Zone euro : elle va plus vite, avec des différences économiques et financières qui se creusent, et surtout des tensions politiques qui montent. Tensions électorales « classiques », (droite-gauche), tensions séparatistes nouvelles, plus tensions récentes à l’Est : Pologne, Hongrie. Et bientôt viendront les tensions monétaires, avec la préparation de la succession de Mario Draghi, octobre 2019, avec en mai 2018 le départ de Vitor Constancio, le numéro 2 de la BCE. Comment donc cet attelage de la zone tient-il ? Peut-être par les inquiétudes que font naître Trump, la Chine et le Brexit ! Une énigme qui s’explique par les autres !

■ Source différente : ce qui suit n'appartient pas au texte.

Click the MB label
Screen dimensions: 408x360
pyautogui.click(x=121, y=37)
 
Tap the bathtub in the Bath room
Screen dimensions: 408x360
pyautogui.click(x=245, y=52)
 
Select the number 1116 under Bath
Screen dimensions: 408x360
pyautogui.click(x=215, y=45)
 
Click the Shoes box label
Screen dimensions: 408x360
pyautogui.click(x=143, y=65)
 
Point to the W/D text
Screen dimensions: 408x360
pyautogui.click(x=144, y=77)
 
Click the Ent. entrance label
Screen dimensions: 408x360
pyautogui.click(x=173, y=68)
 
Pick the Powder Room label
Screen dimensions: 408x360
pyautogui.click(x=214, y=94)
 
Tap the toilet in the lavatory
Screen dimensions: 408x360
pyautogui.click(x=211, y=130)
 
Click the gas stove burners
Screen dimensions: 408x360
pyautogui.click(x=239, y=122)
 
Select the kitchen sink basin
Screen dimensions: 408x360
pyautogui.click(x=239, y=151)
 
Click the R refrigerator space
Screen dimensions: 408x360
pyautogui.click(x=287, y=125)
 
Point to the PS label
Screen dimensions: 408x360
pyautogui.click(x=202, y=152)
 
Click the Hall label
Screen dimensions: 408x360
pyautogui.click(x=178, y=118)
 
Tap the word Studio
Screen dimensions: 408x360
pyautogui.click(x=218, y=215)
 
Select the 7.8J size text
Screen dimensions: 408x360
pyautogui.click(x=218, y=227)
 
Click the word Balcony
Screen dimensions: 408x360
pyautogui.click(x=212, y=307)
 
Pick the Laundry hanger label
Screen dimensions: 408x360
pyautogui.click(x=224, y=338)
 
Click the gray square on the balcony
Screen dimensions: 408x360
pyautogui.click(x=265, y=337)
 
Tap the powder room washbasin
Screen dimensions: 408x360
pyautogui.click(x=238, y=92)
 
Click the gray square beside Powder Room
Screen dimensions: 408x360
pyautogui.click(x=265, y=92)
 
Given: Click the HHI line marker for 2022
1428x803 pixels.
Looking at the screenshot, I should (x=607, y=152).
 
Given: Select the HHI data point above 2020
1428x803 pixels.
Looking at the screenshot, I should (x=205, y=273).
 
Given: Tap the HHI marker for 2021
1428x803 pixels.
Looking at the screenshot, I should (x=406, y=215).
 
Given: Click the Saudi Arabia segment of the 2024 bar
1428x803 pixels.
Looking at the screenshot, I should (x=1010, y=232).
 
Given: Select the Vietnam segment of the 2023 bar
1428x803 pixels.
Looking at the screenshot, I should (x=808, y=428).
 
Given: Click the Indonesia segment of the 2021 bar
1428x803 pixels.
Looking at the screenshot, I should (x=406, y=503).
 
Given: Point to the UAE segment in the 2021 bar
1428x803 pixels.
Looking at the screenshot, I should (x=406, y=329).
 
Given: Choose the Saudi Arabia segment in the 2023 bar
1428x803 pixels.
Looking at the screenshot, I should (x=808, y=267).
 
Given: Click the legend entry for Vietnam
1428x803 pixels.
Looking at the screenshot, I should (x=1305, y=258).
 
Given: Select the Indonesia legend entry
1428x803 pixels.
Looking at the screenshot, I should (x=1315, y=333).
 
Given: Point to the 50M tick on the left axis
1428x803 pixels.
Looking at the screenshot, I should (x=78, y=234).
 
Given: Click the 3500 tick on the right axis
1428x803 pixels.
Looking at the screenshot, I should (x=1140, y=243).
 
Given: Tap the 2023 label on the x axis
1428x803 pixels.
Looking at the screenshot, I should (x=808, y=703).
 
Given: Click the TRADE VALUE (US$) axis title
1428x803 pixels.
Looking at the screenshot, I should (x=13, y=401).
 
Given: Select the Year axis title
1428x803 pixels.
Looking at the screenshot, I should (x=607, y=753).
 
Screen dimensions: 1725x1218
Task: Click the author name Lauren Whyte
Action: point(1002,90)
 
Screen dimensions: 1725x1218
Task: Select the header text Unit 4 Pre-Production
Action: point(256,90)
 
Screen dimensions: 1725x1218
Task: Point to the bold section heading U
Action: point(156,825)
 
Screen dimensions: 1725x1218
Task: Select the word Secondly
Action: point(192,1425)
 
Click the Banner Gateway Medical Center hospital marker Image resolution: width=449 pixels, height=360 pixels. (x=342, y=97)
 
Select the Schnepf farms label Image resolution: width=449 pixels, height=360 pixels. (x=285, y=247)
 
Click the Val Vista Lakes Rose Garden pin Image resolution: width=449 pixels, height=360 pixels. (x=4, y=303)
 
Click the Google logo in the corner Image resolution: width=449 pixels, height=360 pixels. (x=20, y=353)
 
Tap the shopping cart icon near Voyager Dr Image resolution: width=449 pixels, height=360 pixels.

Macron : dernière énigme en date, le jeune Président arrive et avance, dans le champ de ruines du paysage politique français. Il n’est pas parfait, ses idées peuvent être critiquées, mais au moins il en a ! Et les énigmes, partout ailleurs, pour ne pas dire les inquiétudes et les décombres, le font écouter dans un monde où la démocratie américaine devient méconnaissable et où les régimes autoritaires s’étendent. L’énigme Macron, c’est sa singularité, avec un risque d’isolement et de fragilité, dans un monde de plus en plus inquiétant. Souhaitons donc qu’elle ne soit pas dévoilée !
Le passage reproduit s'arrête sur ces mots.